■ **WHAT THIS TASK INVOLVES**:
Which of the lines in the listing that follows hold "target"? Pull each one out.

■ **RECORD EXTRACTS**:
━━━━━━━━

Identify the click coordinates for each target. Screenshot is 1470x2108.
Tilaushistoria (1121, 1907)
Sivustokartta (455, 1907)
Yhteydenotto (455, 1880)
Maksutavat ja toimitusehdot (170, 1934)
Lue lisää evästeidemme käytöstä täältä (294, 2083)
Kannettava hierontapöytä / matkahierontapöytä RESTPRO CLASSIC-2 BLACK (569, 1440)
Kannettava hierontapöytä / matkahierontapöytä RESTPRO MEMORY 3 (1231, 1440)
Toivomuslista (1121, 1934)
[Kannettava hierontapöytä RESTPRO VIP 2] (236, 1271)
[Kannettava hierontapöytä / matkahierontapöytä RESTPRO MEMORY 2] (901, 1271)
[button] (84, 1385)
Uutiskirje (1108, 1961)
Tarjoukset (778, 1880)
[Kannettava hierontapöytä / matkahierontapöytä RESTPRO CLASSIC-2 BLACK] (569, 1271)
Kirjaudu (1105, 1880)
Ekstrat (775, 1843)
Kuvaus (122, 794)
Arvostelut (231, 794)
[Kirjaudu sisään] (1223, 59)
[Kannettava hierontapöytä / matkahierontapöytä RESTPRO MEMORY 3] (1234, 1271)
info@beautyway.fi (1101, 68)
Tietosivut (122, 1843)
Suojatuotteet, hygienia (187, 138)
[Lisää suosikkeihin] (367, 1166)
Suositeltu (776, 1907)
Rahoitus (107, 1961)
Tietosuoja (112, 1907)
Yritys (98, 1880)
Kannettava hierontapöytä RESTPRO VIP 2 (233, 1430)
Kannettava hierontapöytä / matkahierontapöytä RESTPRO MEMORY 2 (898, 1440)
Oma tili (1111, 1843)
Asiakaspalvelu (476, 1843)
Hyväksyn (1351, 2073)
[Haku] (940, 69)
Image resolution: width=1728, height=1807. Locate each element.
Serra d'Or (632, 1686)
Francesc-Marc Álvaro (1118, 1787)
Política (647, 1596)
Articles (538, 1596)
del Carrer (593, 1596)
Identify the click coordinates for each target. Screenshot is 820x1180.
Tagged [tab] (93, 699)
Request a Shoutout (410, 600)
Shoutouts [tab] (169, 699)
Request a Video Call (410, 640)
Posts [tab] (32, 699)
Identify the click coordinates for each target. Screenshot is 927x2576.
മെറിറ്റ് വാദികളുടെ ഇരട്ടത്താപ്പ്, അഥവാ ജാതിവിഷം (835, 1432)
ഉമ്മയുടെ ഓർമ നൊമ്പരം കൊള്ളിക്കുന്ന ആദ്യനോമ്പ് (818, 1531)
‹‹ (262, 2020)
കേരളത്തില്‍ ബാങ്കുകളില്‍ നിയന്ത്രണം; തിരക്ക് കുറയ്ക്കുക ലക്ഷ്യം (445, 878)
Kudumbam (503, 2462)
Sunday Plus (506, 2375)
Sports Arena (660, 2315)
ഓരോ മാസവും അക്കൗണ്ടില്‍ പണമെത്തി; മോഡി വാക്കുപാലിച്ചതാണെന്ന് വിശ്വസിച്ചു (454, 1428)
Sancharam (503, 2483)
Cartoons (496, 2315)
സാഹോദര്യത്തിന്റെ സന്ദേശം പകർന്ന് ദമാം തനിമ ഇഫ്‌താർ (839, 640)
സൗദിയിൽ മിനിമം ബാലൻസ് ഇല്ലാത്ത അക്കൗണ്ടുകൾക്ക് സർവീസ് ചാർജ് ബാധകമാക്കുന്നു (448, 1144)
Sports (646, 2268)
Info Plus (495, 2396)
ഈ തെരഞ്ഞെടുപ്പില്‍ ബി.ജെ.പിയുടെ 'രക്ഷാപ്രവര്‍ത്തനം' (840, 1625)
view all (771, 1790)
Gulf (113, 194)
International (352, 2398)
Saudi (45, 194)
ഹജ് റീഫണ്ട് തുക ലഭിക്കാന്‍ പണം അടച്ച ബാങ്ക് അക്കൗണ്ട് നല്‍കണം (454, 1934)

━━━━━━━━

■ **EXERCISE SOLUTION**:
Identify the click coordinates for each target. Screenshot is 1470x2108.
Identify the click coordinates for each target. Screenshot is 820x1180.
Identify the click coordinates for each target. Screenshot is 927x2576.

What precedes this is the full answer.